My first test (whirr trunk + jclouds 1.2.1) had the unlucky result of
early termination of 10 nodes as DOA, 1 node orphaned, and failing to
build a cluster. I think that is a new record for bad behavior (it is
whirr trunk).

The first error was:
2011-10-27 08:54:08,782 [reader] ERROR
net.schmizz.sshj.transport.TransportImpl - Dying because -
net.schmizz.sshj.transport.TransportException: Broken transport;
encountered EOF

The orphaned (not cleaned up) node was probably a result of
BackoffLimitedRetryHandler - Cannot retry after server error,
command has exceeded retry limit 5
caused by
AWSResponseException: RequestLimitExceeded.

I set:
whirr.max-startup-retries=4
jclouds.ssh.max-retries=19

I'll try again tomorrow.

Paul

Adrian Cole

unread,
Oct 27, 2011, 6:42:10 AM10/27/11
to jclou...@googlegroups.com

Hi, Paul.

I'm sorry the cloud gods don't like you!  There's nothing you can do about early termination as that is an ec2 service side issue, outside trying a different zone/region/provider.  If we arent failing fast on instance death, that can be addressed.

Thanks for the tenacity!
-A

--
You received this message because you are subscribed to the Google Groups "jclouds-dev" group.
To post to this group, send email to jclou...@googlegroups.com.
To unsubscribe from this group, send email to jclouds-dev+unsubscribe@googlegroups.com.

Paul Baclace

unread,
Oct 27, 2011, 5:40:21 PM10/27/11
to jclou...@googlegroups.com
On 20111027 3:42 , Adrian Cole wrote:

Hi, Paul.

I'm sorry the cloud gods don't like you!  There's nothing you can do about early termination as that is an ec2 service side issue, outside trying a different zone/region/provider.  If we arent failing fast on instance death, that can be addressed.

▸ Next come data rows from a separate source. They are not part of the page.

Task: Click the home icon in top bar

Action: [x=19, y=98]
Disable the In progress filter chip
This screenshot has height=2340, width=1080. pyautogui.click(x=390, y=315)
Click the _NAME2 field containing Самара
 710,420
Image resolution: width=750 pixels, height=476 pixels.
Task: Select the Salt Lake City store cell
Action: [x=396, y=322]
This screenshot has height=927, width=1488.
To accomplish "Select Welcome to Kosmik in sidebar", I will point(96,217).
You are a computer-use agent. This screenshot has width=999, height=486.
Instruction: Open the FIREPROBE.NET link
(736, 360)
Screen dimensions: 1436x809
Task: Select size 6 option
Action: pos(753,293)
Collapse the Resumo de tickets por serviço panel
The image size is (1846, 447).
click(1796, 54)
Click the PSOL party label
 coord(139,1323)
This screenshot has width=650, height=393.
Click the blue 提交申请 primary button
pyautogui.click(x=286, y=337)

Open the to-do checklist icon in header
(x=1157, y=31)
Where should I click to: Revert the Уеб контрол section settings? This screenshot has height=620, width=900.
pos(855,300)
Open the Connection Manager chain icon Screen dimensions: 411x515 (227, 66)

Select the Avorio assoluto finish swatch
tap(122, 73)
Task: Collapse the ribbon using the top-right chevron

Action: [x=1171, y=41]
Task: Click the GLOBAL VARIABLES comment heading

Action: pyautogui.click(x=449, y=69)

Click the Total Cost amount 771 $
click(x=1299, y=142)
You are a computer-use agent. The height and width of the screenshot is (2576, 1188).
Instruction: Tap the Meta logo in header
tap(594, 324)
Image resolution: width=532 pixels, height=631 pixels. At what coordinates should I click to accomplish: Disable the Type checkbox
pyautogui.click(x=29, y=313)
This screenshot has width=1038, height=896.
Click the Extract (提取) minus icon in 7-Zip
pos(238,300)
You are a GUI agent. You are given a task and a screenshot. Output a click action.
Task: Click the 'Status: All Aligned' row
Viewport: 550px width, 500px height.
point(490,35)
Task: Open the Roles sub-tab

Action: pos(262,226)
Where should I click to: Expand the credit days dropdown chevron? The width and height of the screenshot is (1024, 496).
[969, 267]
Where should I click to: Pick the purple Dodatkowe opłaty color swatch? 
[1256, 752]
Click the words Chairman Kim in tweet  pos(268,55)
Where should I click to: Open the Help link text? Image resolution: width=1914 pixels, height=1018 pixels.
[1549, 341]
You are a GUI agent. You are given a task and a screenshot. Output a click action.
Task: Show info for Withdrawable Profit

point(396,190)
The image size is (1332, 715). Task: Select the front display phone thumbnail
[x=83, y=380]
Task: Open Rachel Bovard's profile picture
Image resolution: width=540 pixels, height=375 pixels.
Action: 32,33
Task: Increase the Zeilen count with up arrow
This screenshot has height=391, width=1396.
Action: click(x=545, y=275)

My experience with EC2 over the last 3 years is that less than 5% of nodes are DOA, so this quantity of early failures is very likely to be a false positive; jclouds must be drawing the wrong conclusion. 

Two weeks ago I launched 18 identical clusters in 2 hours (whirr 0.6.0+ganglia edit and jclouds 1.1.1).  I expected many false positive DOAs, but only saw a few. 

Just in case there is a time of day correlation, I re-ran the exact same test just now (12 hours later).  The result is 4 terminated nodes and 2 orphans, which is in the same ballpark.  The first error is below.  I has the error "exception not retryable", so perhaps the patterns for retryable errors are not set right.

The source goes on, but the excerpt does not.